ACTIVITY: What follows is a listing to be transcribed exactly.

..............................

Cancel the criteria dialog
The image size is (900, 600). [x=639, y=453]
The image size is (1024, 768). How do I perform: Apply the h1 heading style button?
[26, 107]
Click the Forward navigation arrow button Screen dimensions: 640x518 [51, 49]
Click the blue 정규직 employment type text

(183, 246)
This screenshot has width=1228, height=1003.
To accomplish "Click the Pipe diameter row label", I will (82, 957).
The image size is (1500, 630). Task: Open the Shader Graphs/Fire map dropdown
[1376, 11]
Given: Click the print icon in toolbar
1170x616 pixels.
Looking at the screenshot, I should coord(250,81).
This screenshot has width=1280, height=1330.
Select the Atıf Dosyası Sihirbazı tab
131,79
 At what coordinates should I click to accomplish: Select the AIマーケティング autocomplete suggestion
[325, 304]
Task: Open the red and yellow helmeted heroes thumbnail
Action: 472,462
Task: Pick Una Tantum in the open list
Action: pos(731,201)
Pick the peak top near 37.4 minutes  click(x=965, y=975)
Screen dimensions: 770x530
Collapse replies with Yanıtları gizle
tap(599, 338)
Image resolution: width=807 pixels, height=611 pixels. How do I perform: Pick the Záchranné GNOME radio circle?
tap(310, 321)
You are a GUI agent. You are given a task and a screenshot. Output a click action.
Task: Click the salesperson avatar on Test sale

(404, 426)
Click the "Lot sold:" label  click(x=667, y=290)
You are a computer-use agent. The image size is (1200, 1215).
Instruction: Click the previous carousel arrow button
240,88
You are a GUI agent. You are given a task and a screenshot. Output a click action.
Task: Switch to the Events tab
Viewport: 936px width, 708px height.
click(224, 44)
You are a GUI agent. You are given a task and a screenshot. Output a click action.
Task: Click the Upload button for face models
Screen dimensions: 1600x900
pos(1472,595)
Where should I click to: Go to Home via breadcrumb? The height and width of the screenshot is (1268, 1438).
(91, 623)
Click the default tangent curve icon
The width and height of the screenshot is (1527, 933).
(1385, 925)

..............................

WRITTEN REPLY:
Cancel the criteria dialog
The image size is (900, 600). [x=639, y=453]
The image size is (1024, 768). How do I perform: Apply the h1 heading style button?
[26, 107]
Click the Forward navigation arrow button Screen dimensions: 640x518 [51, 49]
Click the blue 정규직 employment type text

(183, 246)
This screenshot has width=1228, height=1003.
To accomplish "Click the Pipe diameter row label", I will (82, 957).
The image size is (1500, 630). Task: Open the Shader Graphs/Fire map dropdown
[1376, 11]
Given: Click the print icon in toolbar
1170x616 pixels.
Looking at the screenshot, I should coord(250,81).
This screenshot has width=1280, height=1330.
Select the Atıf Dosyası Sihirbazı tab
131,79
 At what coordinates should I click to accomplish: Select the AIマーケティング autocomplete suggestion
[325, 304]
Task: Open the red and yellow helmeted heroes thumbnail
Action: 472,462
Task: Pick Una Tantum in the open list
Action: pos(731,201)
Pick the peak top near 37.4 minutes  click(x=965, y=975)
Screen dimensions: 770x530
Collapse replies with Yanıtları gizle
tap(599, 338)
Image resolution: width=807 pixels, height=611 pixels. How do I perform: Pick the Záchranné GNOME radio circle?
tap(310, 321)
You are a GUI agent. You are given a task and a screenshot. Output a click action.
Task: Click the salesperson avatar on Test sale

(404, 426)
Click the "Lot sold:" label  click(x=667, y=290)
You are a computer-use agent. The image size is (1200, 1215).
Instruction: Click the previous carousel arrow button
240,88
You are a GUI agent. You are given a task and a screenshot. Output a click action.
Task: Switch to the Events tab
Viewport: 936px width, 708px height.
click(224, 44)
You are a GUI agent. You are given a task and a screenshot. Output a click action.
Task: Click the Upload button for face models
Screen dimensions: 1600x900
pos(1472,595)
Where should I click to: Go to Home via breadcrumb? The height and width of the screenshot is (1268, 1438).
(91, 623)
Click the default tangent curve icon
The width and height of the screenshot is (1527, 933).
(1385, 925)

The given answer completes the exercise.